(Pixel coordinate grounding data)
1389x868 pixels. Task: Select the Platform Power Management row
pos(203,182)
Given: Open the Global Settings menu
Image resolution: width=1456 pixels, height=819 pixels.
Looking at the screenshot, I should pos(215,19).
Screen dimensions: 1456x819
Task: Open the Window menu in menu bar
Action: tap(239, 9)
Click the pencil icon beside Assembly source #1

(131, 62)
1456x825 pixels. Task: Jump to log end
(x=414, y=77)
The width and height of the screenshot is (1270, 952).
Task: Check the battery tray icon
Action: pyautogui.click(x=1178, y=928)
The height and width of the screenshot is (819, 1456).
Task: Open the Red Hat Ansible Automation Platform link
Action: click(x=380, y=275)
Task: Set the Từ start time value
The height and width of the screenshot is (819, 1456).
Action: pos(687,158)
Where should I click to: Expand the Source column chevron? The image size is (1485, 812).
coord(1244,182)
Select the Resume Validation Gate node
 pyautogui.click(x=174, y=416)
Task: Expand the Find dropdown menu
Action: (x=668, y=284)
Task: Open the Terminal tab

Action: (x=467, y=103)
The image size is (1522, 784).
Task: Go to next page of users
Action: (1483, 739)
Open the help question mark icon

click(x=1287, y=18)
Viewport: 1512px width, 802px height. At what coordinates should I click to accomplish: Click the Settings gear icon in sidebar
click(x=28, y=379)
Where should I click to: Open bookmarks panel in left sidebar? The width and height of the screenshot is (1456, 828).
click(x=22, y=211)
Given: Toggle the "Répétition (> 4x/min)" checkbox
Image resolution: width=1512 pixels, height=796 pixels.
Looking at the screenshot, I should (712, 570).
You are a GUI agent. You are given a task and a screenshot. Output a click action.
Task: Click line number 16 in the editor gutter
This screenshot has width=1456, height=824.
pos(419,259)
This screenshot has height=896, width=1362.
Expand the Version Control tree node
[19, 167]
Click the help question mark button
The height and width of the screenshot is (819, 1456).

Prompt. None of the lines above may be skipped. Transcribe each one exactly.

Response below.
1389x868 pixels. Task: Select the Platform Power Management row
pos(203,182)
Given: Open the Global Settings menu
Image resolution: width=1456 pixels, height=819 pixels.
Looking at the screenshot, I should pos(215,19).
Screen dimensions: 1456x819
Task: Open the Window menu in menu bar
Action: tap(239, 9)
Click the pencil icon beside Assembly source #1

(131, 62)
1456x825 pixels. Task: Jump to log end
(x=414, y=77)
The width and height of the screenshot is (1270, 952).
Task: Check the battery tray icon
Action: pyautogui.click(x=1178, y=928)
The height and width of the screenshot is (819, 1456).
Task: Open the Red Hat Ansible Automation Platform link
Action: click(x=380, y=275)
Task: Set the Từ start time value
The height and width of the screenshot is (819, 1456).
Action: pos(687,158)
Where should I click to: Expand the Source column chevron? The image size is (1485, 812).
coord(1244,182)
Select the Resume Validation Gate node
 pyautogui.click(x=174, y=416)
Task: Expand the Find dropdown menu
Action: (x=668, y=284)
Task: Open the Terminal tab

Action: (x=467, y=103)
The image size is (1522, 784).
Task: Go to next page of users
Action: (1483, 739)
Open the help question mark icon

click(x=1287, y=18)
Viewport: 1512px width, 802px height. At what coordinates should I click to accomplish: Click the Settings gear icon in sidebar
click(x=28, y=379)
Where should I click to: Open bookmarks panel in left sidebar? The width and height of the screenshot is (1456, 828).
click(x=22, y=211)
Given: Toggle the "Répétition (> 4x/min)" checkbox
Image resolution: width=1512 pixels, height=796 pixels.
Looking at the screenshot, I should (712, 570).
You are a GUI agent. You are given a task and a screenshot. Output a click action.
Task: Click line number 16 in the editor gutter
This screenshot has width=1456, height=824.
pos(419,259)
This screenshot has height=896, width=1362.
Expand the Version Control tree node
[19, 167]
Click the help question mark button
The height and width of the screenshot is (819, 1456).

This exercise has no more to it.